Bottom Line: Also, eicosapentaenoic acid (EPA), but not oleic acid (OA), induced key mediators of ER stress and UPR at protein level.Accumulation of esterified cholesterol was not compensated for by increased total levels of cholesterol, and mRNAs for cholesterol biosynthesis as well as de novo synthesis of cholesterol were reduced.These results suggest that cytotoxic effects of DHA are associated with signaling pathways involving lipid metabolism and ER stress.
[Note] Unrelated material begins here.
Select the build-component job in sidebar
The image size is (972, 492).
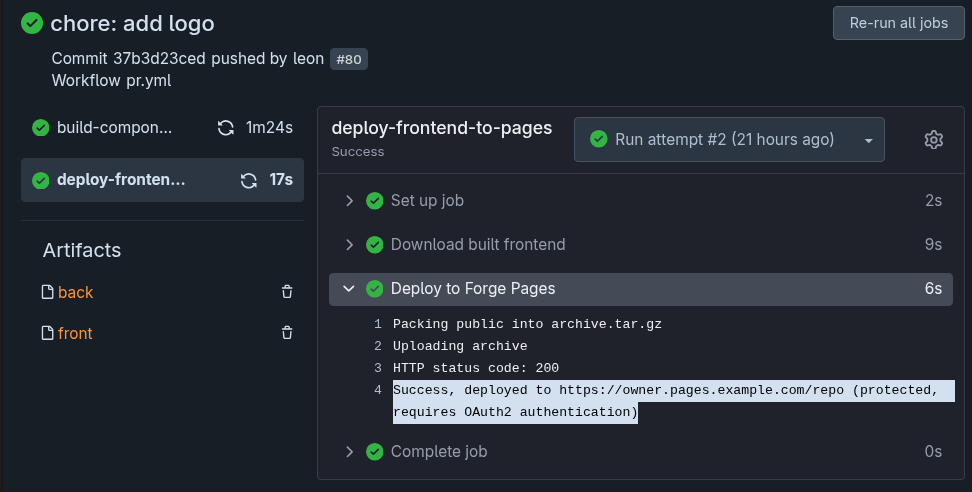[x=114, y=127]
View Article: PubMed Central - PubMed

Affiliation: Department of Laboratory Medicine, Children's and Women's Health, Norwegian University of Science and Technology (NTNU), Erling Skjalgssons gate 1, N-7006 Trondheim, Norway.

ABSTRACT
Polyunsaturated fatty acids (PUFAs) are normal constituents of the diet, but have properties different from other fatty acids (e.g., through generation of signaling molecules). N-3 PUFAs reduce cancer cell growth, but no unified mechanism has been identified. We show that docosahexaenoic acid (DHA; 22:6 n-3) causes extensive changes in gene expression patterns at mRNA level in the colon cancer cell line SW620. Early changes include unfolded protein response (UPR) and increased levels of phosphorylated eIF2alpha as verified at protein level. The latter is considered a hallmark of endoplasmic reticulum (ER) stress and is abundantly present already after 3 h. It may coordinate many of the downstream changes observed, including signaling pathways for cell cycle arrest/apoptosis, calcium homeostasis, cholesterol metabolism, ubiquitination, and proteasomal degradation. Also, eicosapentaenoic acid (EPA), but not oleic acid (OA), induced key mediators of ER stress and UPR at protein level. Accumulation of esterified cholesterol was not compensated for by increased total levels of cholesterol, and mRNAs for cholesterol biosynthesis as well as de novo synthesis of cholesterol were reduced. These results suggest that cytotoxic effects of DHA are associated with signaling pathways involving lipid metabolism and ER stress.